I just got back from the tire shop. They noted that the curb side wheel bearings (that they had cleaned, inspected, packed, and reinstalled last week) were loose. The wheel had some play when the camper was jacked up. So they pulled the assembly apart reinspected and reinstalled everything. I never got a clear understanding of what had failed. One tech said that the cotter pin must have broken and the nut backed off. I didn't know I had cotter pins, let alone that they could fail and result in loose bearings within a 20 mile round trip. Anyway, they say it's all fixed. I'll keep an eye on it.

They installed the new Load Range D tires in about 20 minutes while I waited. At checkout, the manager said there was no additional charge for the third tire; their way of apologizing for the trouble of having to bring the camper back in and for the issue with the bearings. So that was nice.

The new tires are Hi-Run ST185/80D13, LR D, 8 PR, Max Load single 1710 @ 65 psi cold.

The street side tire is the only one with the date code exposed: DOT R2FK 2414. Not as new as I was hoping (already has 9.5 months of life used up). I'll have to look at the backside of the other tires later to get their date codes.

Ended up paying $183.90 for the two Towmax radial Load Range C tires (including disposal fees, metal tubeless valves, and taxes) that were returned, and got three (presumably) not-quite-fresh Hi-Run bias ply Load Range D tires. It wasn't the happiest of experiences, but it wasn't too bad considering I essentially got the third tire free.

Plus I paid $45 for the bearing repacking. That was a significant savings over the RV dealership price ($~140).

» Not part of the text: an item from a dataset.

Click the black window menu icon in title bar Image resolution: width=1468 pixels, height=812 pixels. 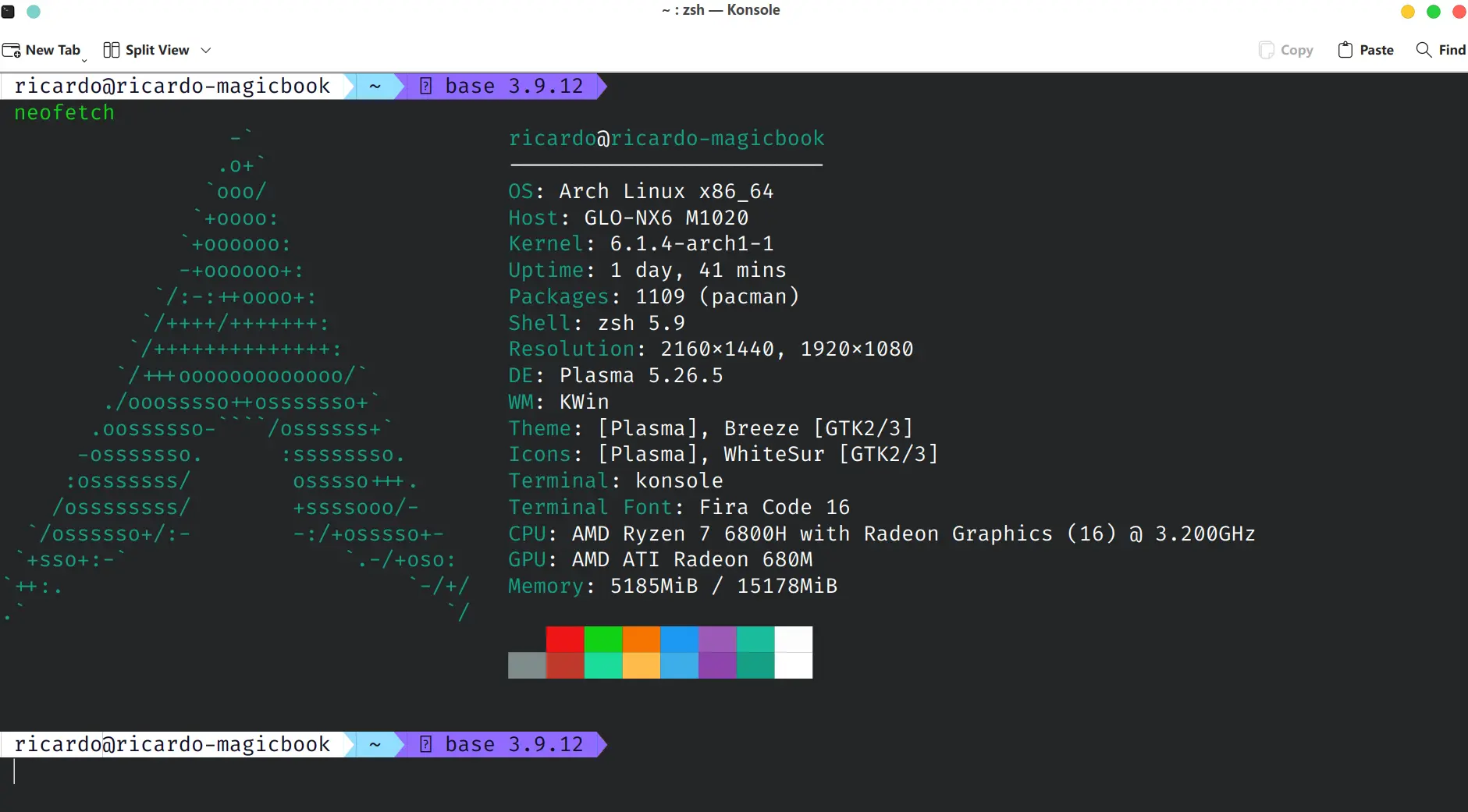9,12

Lastly, they said moving up to 14" wheels would be tight, even with the smallest size 205/75R14 radials. They suggested it might be more feasible if the trailer were lifted an inch or two. As estimated by eye, the rear beam in the wheel well appears to be slightly inside the extra 0.75 inches required by the 205/75 tires. The beam is currently higher than the center waterline of the axle/wheel. But the unknown question is: how much vertical travel does the suspension allow and how much lift would be required to avoid interference between the larger 205/75 tires and the rear wheel well beam at the maximum vertical travel position?

My lessons learned during this process are
[list type=decimal]
[*]I need to learn to inspect and repack my own bearings.
[*]I need to give serious consideration to on-line tire suppliers like etrailer or TrailerTiresAndWheels.com. Presumably the tires would be fresher than what I got. And at least I would know what brand/size/load range I was getting at the beginning of the transaction.
[*]I need to begin researching potential lift solutions.
[/list]

The good news is that I should have about 4 years before I need to go through the tire process again.

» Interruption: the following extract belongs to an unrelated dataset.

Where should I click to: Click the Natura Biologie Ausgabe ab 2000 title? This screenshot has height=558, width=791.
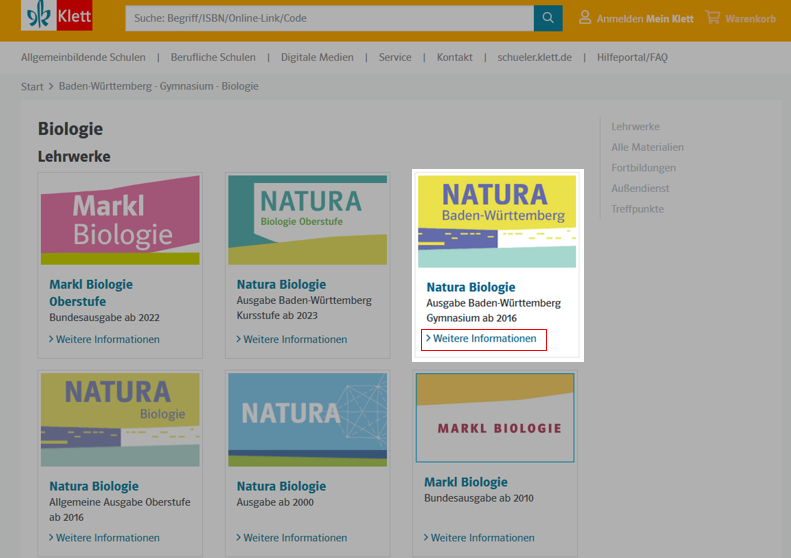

Thanks for everyone's helpful comments and suggestions! I love this community!
 

BoomJammer

Jason
May 17, 2012
217
Snow, I'm not sure. The service adviser said he ordered them through Specialty Tire Corporation. I don't know if that is a distributor/wholesaler/manufacturer or what. I don't see any other identifying information on the tires themselves. They have some cryptic marks as follows:

Replaces C78-13
H-187-02

This reference lists Hi-Run as being from Sutong China Tire Resources Co. Inc.